The closest you can get to this is DevStack, which is not scalable nor acceptable for production.

Why?

It would really take far too long to go through all of the gory details, but I need to give you some solid examples so you can understand. Let’s do this.

General Configuration

First, there are well over 500 configuration options for OpenStack. Many options immediately take you into proprietary land. Want to use your existing hypervisor, ESX? ESX is proprietary code, creating vendor lock-in and increasing costs. Want to use your existing storage or networking vendors? Same deal.

Don’t want to reuse technology you already have? Then be prepared for a shock about what you’ll get by default from core projects.

Networking

Whether you use nova-networking or Neutron, the “default” mode is what nova-networking calls “single_host” mode. Single host mode is very simple. You attach VLANs to a single virtual machine (or a single bare metal host) which acts as the gateway and firewall for all customers and all applications. Limited scalability and performance since an x86 server will never have the performance of a switch with proprietary ASICs and firmware. Worst of all, the only real failover model here is to use a high availability active/passive model. Most people use Linux-HA, which means that on failover, you’re looking at 45-60 seconds when absolutely NO network traffic is running through your cloud. Can you imagine a system-wide networking failure of 60 seconds each time you failover the single_host server to do maintenance?

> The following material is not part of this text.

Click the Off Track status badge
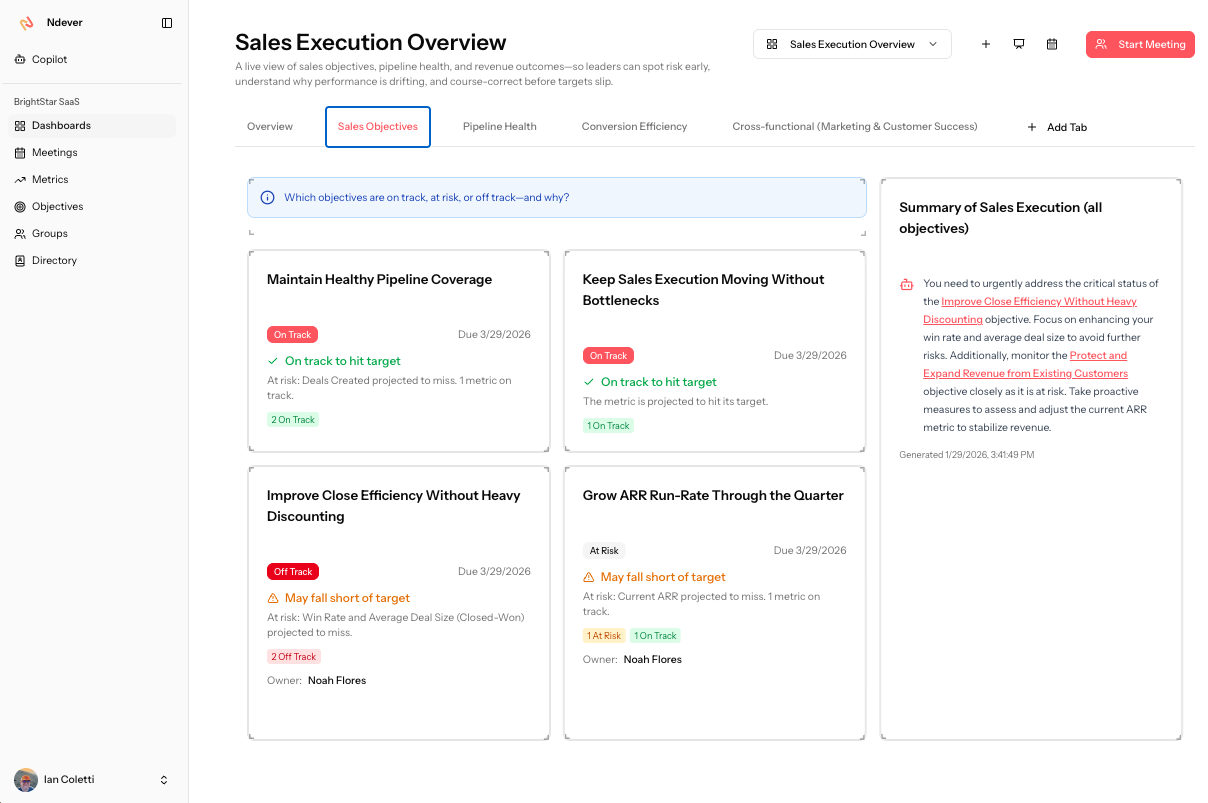 [292, 571]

You can’t run like this in production, which means you will be using a Neutron plugin that provides control over a proprietary non-OpenStack networking solution, whether that’s bare metal switching, SDN, or something else.

Storage

Like networking, the default block storage on demand capability in Cinder is not what people expect. By default, Cinder simply assumes that each hypervisor has it’s own locally attached storage (either DAS or some kind of shared storage using Fiber Channel, etc). Calls to the Cinder API result in the hypervisor creating a new block device (disk) on its local storage. That means:

~~The block storage is probably not network-attached~~
~~You can’t back the block storage up to another system~~
~~The block device can’t be moved between VMs like AWS EBS~~
~~Hypervisor failure likely means loss of not only VM, but also all storage attached to it~~

UPDATE: Sorry folks. This was inaccurate. Cinder does use iSCSI by default.

I believe this still isn’t what customers are expecting. You would need to add HA to each cinder-volume instance combined with DRBD to do disk replication and potentially iSCSI multi-pathing for failover.

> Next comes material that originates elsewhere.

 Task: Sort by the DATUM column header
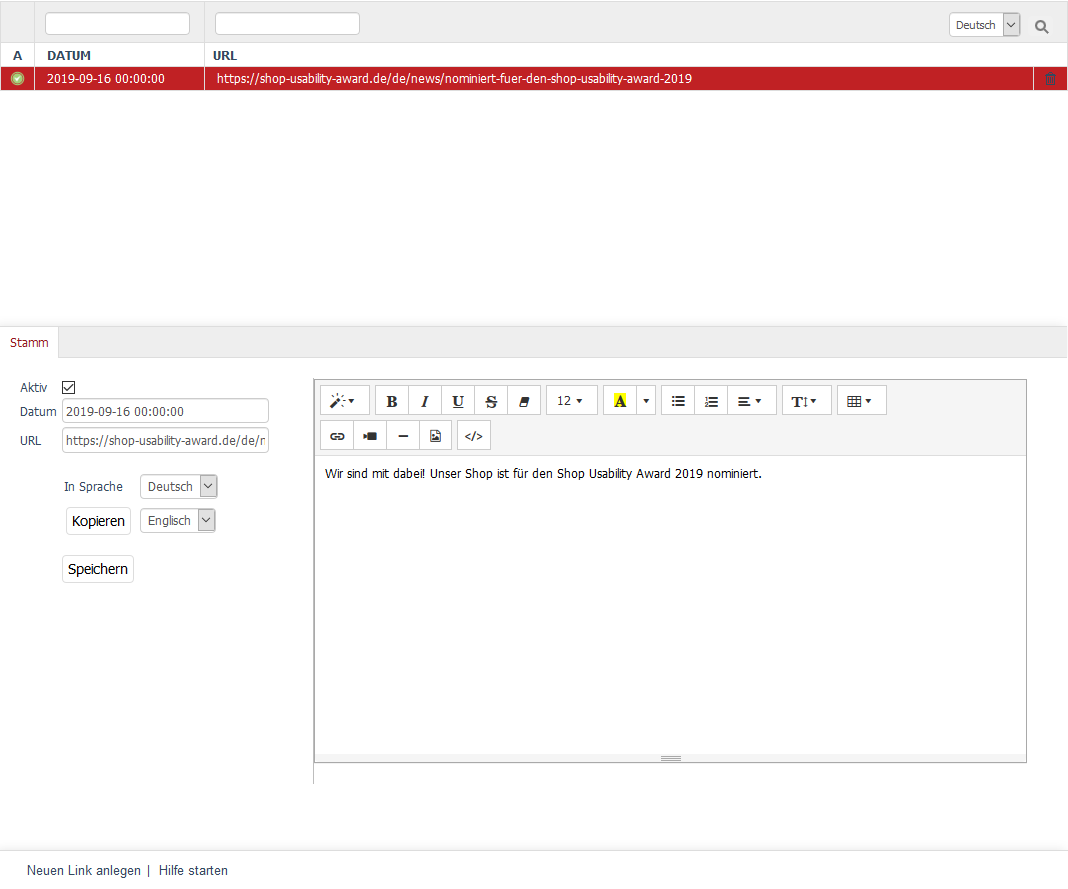pyautogui.click(x=69, y=56)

That means in order to meet the actual requirements of the customer they have to deal with the feature gaps above on their own, get an OpenStack distribution that handles the gap, or load a Cinder plugin that manages a proprietary non-OpenStack block storage solution. That could be EMC’s own ScaleIO, an open source distributed block store like Ceph, industry-standard SAN arrays like VMAX/VNX, or really anything else.

If you look at the laundry list of storage actually used in production you’ll see that over half of all deployments take this option and that the default Cinder configuration is only 23% of production deployments:

Application Management

Want your developers to create great new scalable cloud-native applications? Great, let’s do it, but it won’t be with Horizon. Horizon is a very basic dashboard and even with Heat, there are major gaps if you want to help your developers succeed. You’ll need Scalr or Rightscale as cloud application management frameworks (especially if you are going multi-cloud or hybrid cloud with the major public clouds) or you’ll need a PaaS like CloudFoundry that does the heavy lifting for you.

You Can Reduce Vendor Lock-in, But … You Can’t Eliminate It

Are you trying to eliminate vendor lock-in? Power to you. That’s the right move. Just don’t expect to succeed. You can reduce but not eliminate vendor lock-in. It’s better to demand that your vendors provide open source solutions, which don’t necessarily eliminate lock-in, but does reduce it.

Why isn’t it possible? Well, network switches, for example, are deeply proprietary. Even if you went with something like Cumulus Linux on ODM switches from Taiwan, you will still run proprietary firmware and use a proprietary closed-source ASIC from someone like Marvell or Broadcom. Not even Google gets around this.

Firmware and BIOS on standard x86 servers is all deeply proprietary, licensed strictly, and this won’t change any time soon. Not even the Open Compute Project (OCP) can get entirely around this.

The Notion of Vanilla OpenStack is Dangerous

This idea that there is a generic “no lock-in” OpenStack is one of the most dangerous ideas in OpenStack-land and needs to be quashed ruthlessly. Yes, you should absolutely push to have as much open source in your OpenStack deployment as possible, but since 100% isn’t possible, what you should be evaluating is what combination of open source and proprietary get you to the place where you can solve the business problem you are trying to conquer.

Excessive navel-gazing and trying to completely eliminate proprietary components is doomed to failure, even if you have the world’s most badass infrastructure operations and development team.

If Google can’t do it, then you can’t either. Period.

The Process for Evaluating Production OpenStack

Here’s the right process for evaluating OpenStack:

Select the person in your organization to spearhead this work
Make him/her read this blog posting
The leader should immediately download and play with DevStack
The leader should create a team to build a very simple POC (5 servers or less)
Understand how the plugins and optional components work
Commission a larger pilot (at least 20-40 servers) with a trusted partner or set of trusted partners who have various options for “more generic” and “more proprietary” OpenStack
Kick the crap out of this pilot; make sure you come with an exhaustive testing game plan

VM launch times

Block storage and networking performance

etc…

Gather business requirements from the internal developers who will use the system
Figure out the gap between “more generic” and “more proprietary” and your business requirements
Dial into the right level of “lock-in” that you are comfortable with from a strategic point of view that meets the business requirements
If at all possible (it probably won’t be, but try anyway), get OpenStack from a vendor who can be a “single throat to choke”

Summarizing

I am trying to put a pragmatic face on what is a very challenging problem: how do you get to the next generation of datacenter? We all believe OpenStack is the cornerstone of such an effort. Unfortunately, OpenStack itself is not a single monolithic turn key system. It’s a set of interrelated but not always dependent projects. A set of projects that is increasing rapidly and your own business probably needs only a subset of all the projects, at least initially.

That means being realistic about what can be accomplished and what is a pipe dream. Follow these guidelines and you’ll get there. But whatever you do, don’t ask for “vanilla OpenStack”. It doesn’t exist and never will.

[1] Mark Collier pointed out some inaccuracies and I have adjusted this bullet list to reflect the situation as correctly as possible.